# Unlearning Definition

When fulfilling a removal request, the computer system needs
to remove all user’s data and ‘forget’ any influence on the models
that were trained on those data.

| Important Notations | Definition |
| :--: | :--: |
| $\mathcal{Z}$ | example space |
| $D$ | the training dataset |
| $D_f$  | forget set |
| $D_r = D \setminus D_f$  | retain set |
| $A(.)$ | a learning algorithm |
| $U(.)$ | an unlearning algorithm |
| $\mathcal{H}$ | hypothesis space of models |
| $w = A(D)$ | Parameters of the model trained on $D$ by $A$ |
| $w_r = A(D_r)$ | Parameters of the model trained on $D_r$ by $A$ |
| $w_u = U(.)$ | Parameters of the model unlearned by $U(.)$ |

To properly formulate an unlearning problem, we need to introduce a few concepts. First, let us denote $\mathcal{Z}$ as an example space, i.e., a space of data items or examples (called samples). Then, the set of all possible training datasets is denoted as $\mathcal{Z}^*$. One can argue that $\mathcal{Z}^* = 2^{\mathcal{Z}}$ but that is not important, as a particular training dataset $D \in Z^*$ is often given as input. Given $D$, we want to get a machine learning model from a hypothesis space $\mathcal{H}$. In general, the hypothesis space $\mathcal{H}$ covers the parameters and the meta-data of the models. Sometimes, it is modeled as $\mathcal{W} \times \Theta$, where $\mathcal{W}$ is the parameter space and $\Theta$ is the metadata/state space. The process of training a model on $D$ in the given computer system is enabled by a learning algorithm, denoted by a function $A: \mathcal{Z}^* \rightarrow \mathcal{H}$, with the trained model denoted as $A(D)$.

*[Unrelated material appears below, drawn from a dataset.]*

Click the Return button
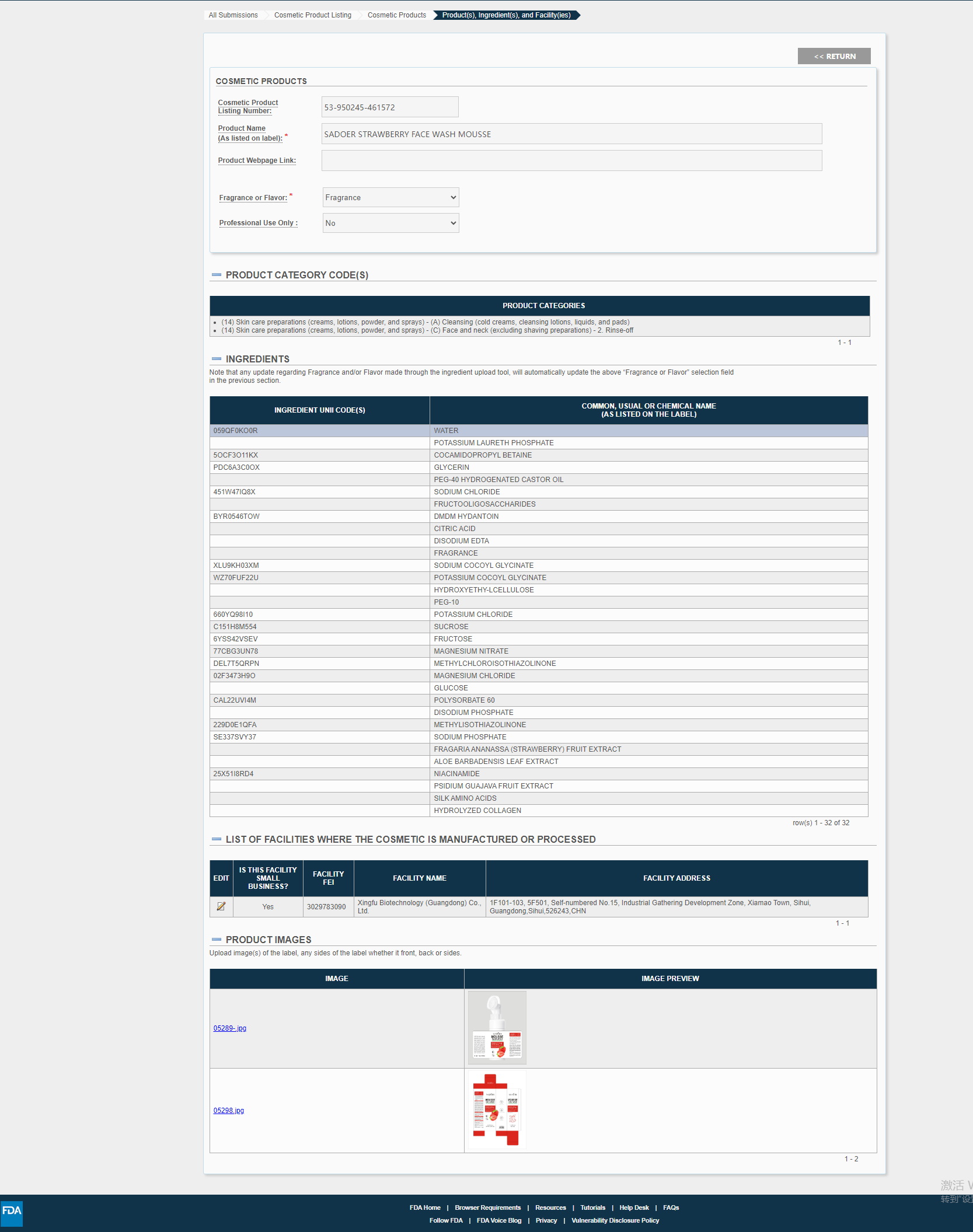 pyautogui.click(x=834, y=56)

To support forgetting requests, the computer system needs to have an unlearning mechanism, denoted by a function $U$, that takes as input a training dataset $D \in Z^*$, a forget set $D_f \subset D$ (data to forget) and a model $A(D)$. It returns a sanitized (or unlearned) model $U(D, D_f, A(D)) \in \mathcal{H}$.
The unlearned model is expected to be the same or similar to a retrained model $A(D \setminus D_f)$ (i.e., a model as if it had been trained on the remaining data). Note that $A$ and $U$ are assumed to be randomized algorithms, i.e., the output is non-deterministic and can be modelled as a conditional probability distribution over the hypothesis space given the input data. This assumption is reasonable as many learning algorithms are inherently stochastic (e.g., SGD) and some floating-point operations involve randomness in computer implementations.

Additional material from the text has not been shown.